This blog is updated daily.
A general description is here.
There are new ‘configure’ options ‘--with-internal-iswxxxx’ and ‘--with-internal-towlower’ which allows the system wide-character classification and case-switching routines to be replaced by internal ones. The first has long been used on macOS, AIX (and Windows) but this enables it to be unselected there and selected for other platforms. The second is new in this version of R and is selected by default on macOS.
System versions of these functions are often minimally implemented (sometimes only for ASCII characters) and do not cover the full range of Unicode points: for example Solaris (and Windows) only cover the Basic Multilingual Plane.
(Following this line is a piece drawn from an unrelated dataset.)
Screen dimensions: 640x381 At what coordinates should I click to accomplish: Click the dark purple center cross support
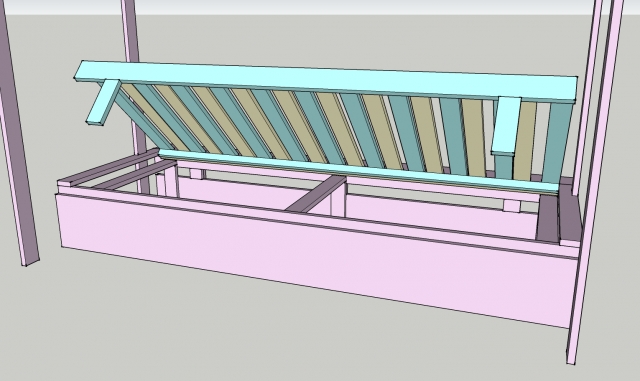click(x=315, y=194)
The character-classification functions used (by default) to replace the system ‘iswxxxx’ functions on Windows, macOS and AIX have been updated to Unicode 13.0.0 - in particular, many more UTF-8 characters are regarded as printable.
There is a build-time option to replace the system's wide-character ‘wctrans’ C function by tables shipped with R: use ‘configure’ option ‘--with-internal-towlower’ or (on Windows) ‘-DUSE_RI18N_CASE’ in ‘CFLAGS’ when building R. On Windows and Solaris this allows ‘tolower()’ and ‘toupper()’ to work with Unicode characters beyond the Basic Multilingual Plane and is intended to become the default there.
The parser now treats ‘\Unnnnnnnn’ escapes larger than the upper limit for Unicode points (‘\U10FFFF’) as an error as they cannot be represented by valid UTF-8.
Where such escapes are used for outputting non-printable (inclduing unassigned) characters, 6 hex digits are used (rather than 8 with leading zeros). For clarity, braces are used, for example ‘\U{0effff}’.
There are warnings (including from the parser) on the use of unpaired surrogate Unicode points such as ‘\uD834’. (These cannot be converted to valid UTF-8).
The code for evaluating default (extended) regular expressions now uses the same character-classification functions as the rest of R (they previously differed on Windows, macOS and AIX.)